Precision scores of optimized machine learning predictors on the validation dataset of antiviral-HPV protein interaction pairs.
| Predictor | SVM | Logistic regression | KNN | Naïve Bayes | Random Forest | AdaBoost |
|---|---|---|---|---|---|---|
| Precision Score | 0.80a | 0.50 | 0.85a | 0.65 | 0.68 | 0.75 |
aMetrics of optimized SVM and KNN used for predicting antiviral-HPV protein interaction are available at Supplementary Table S4.
Summary of prediction result of antivirals targeting each protein of HPV-16.
| HPV-16 protein | Number of antiviralsa | Example |
|---|---|---|
| Protein E7 | 7 | Docosanol targeting GP340 or GP350 protein of Epstein-Barr Virus has been approved to treat herpes labialis, fever blisters, etc |
| Regular Protein E2 | 5 | Voxilaprevir targeting NS3/4A protein of Hepatitis C Virus has been approved to treat chronic Hepatitis C caused by Hepatitis C Virus infection |
| Protein E6 | 6 | Telaprevir is an NS3/4A viral protease inhibitor.

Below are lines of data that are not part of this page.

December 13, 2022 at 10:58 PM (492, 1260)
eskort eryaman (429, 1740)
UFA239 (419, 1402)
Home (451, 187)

It has been approved to treat chronic Hepatitis C Virus infection in combination with other drugs |
| Minor capsid protein L2 | 4 | Grazoprevir targeting NS3/4A protein of Hepatitis C Virus has been approved to treat Hepatitis C viral infection |
| Protein E4 | 8 | Nelfinavir is a potent viral protease inhibitor for treating infections of Human Immunodeficiency Virus (HIV), and it targets the protease of HIV -1 |
| Probable protein E5 | 7 | Maraviroc is a chemokine receptor antagonist drug targeting C–C chemokine receptor type 5. It has been approved to treat HIV-1 infection |
| Replication protein E1 | 7 | Pirodavir (investigational drug) targets the genome polyprotein of Polioviruses and it seems to have broad-spectrum antiviral effects on multiple kinds of Human Rhinoviruses |
| Major capsid protein L1 | 5 | Docosanol targeting GP340 or GP350 protein of Epstein-Barr Virus has been approved to treat herpes labialis, fever blisters, etc |
| Protein E8^E2C | 7 | TMC-310911 (investigational drug) is a protease inhibitor targeting HIV-1 protease and it seems to have effect on treating HIV-1 infection |
a Indicating the number of antivirals which was predicted to have potential interaction with specific HPV-16 protein.